In terms of market scale, the TCE industry is experiencing rapid growth. The global TCE drug market size is expected to increase from about $1 billion in 2022 to over $1211 billion by 2035, with an annual compound growth rate exceeding 40%. Although the Chinese market started a bit later, it is growing rapidly. The scale in 2024 was about 7 billion yuan, and it is expected to reach 1596 billion yuan by 2035. Looking at the competitive landscape, both international pharmaceutical companies and local biotech companies are accelerating their layout, focusing on target antigens highly expressed in solid tumors such as EGFR, HER2, and Claudin18.2. The technical route is iterating towards "improving tumor specificity and reducing toxicity," highlighting investment value. The industry has advantages such as "unmet demand, mature technology platforms, and concentrated R&D investment," but it also faces risks such as cytokine release syndrome (CRS), insufficient penetration of solid tumors, and high R&D costs. Attention should be paid to differentiated technology platforms and leading enterprises in clinical progress.

III. TCE Technological Innovation Trends and Timely Pharmaceutical Practice

Xiao Zuoxiang emphasized that TCE technology is breaking through in the direction of 'precision, multifunctionality, and intelligence'. The first is the conditional activation strategy, which ensures that TCE is only activated in the tumor microenvironment through methods such as 'protease activation', 'pH-sensitive', and 'separable design'. For example, Timm Pharmaceutical's CMDE005 uses cleavable masking peptides to block CD3 binding activity in normal tissues. It is activated after being specifically cleaved by proteases in tumor tissue, with an in vitro masking efficiency exceeding 10,000 times, significantly reducing off-target toxicity. The second is multi-specific design. The tri-specific TCE, designed with 'CD3+ dual TAA' and 'CD3+ TAA+ co-stimulatory molecules', overcomes antigen heterogeneity, enhances T cell activation, and expands the therapeutic window. The third is AI-driven development, using tools like AlphaFold to optimize antibody structures, predict toxicity and efficacy, and improve R&D efficiency.

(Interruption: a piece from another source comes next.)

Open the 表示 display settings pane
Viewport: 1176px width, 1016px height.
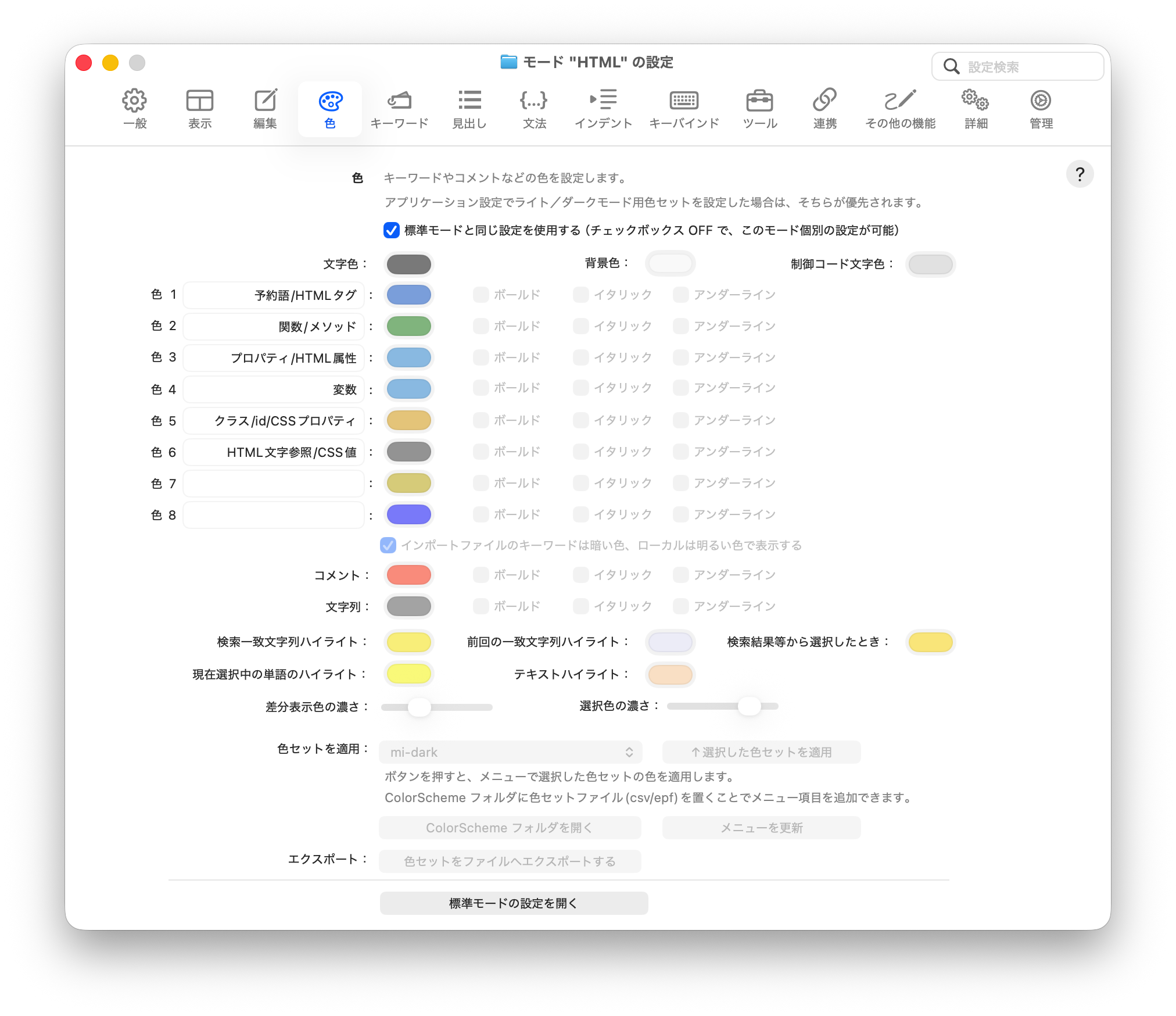pyautogui.click(x=200, y=109)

As an industry participant, Shimai Pharmaceutical focuses on 'source innovation' as its core and constructs four major technology platforms: a discovery platform for multiple novel antibody sequences (including 4 human IgM libraries with 10^1-10^3 capacity), the H-BiTE platform (solving the problems of drugability and toxicity of bispecific antibodies, with a yield of 4 g/L), the multifunctional TCE structure platform (flexibly designing tri-specific antibodies with multi-mechanism synergy), and the Pro-BiTE platform (a globally leading enzyme-controlled system that achieves targeted enrichment of tumor tissues). In terms of pipeline layout, focusing on solid tumors, SMET12 (EGFR/CD3) has achieved a DCR of 100% and ORR of 41.7% in the treatment of non-small cell lung cancer where targeted therapy has failed, with a maximum PFS exceeding 9 months; CMDE005 (enzyme-controlled EGFR/CD3), as a globally leading masked TCE, has been approved for IND in both China and the US, with no CRS or grade ≥3 adverse events observed during clinical trials; CMD011 (GPC3/CD3) for liver cancer has shown disease stabilization effects in the low-dose group.

Xiao Zuoxiang believes that TCE technology is opening a new chapter in the treatment of solid tumors, and in the future, it is necessary to continuously break through technical bottlenecks such as 'tumor microenvironment penetration' and 'toxicity control'. Shimai Pharmaceutical will rely on its patent layout (more than 60 core patents, including international patents for proteolytic cleavable bispecific antibodies) and a dual-center R&D system in China and the US to promote TCE from 'technology verification' to 'clinical popularization', helping Chinese innovative drugs take a leading position in the global TCE track and providing more efficient and safe treatment options for cancer patients.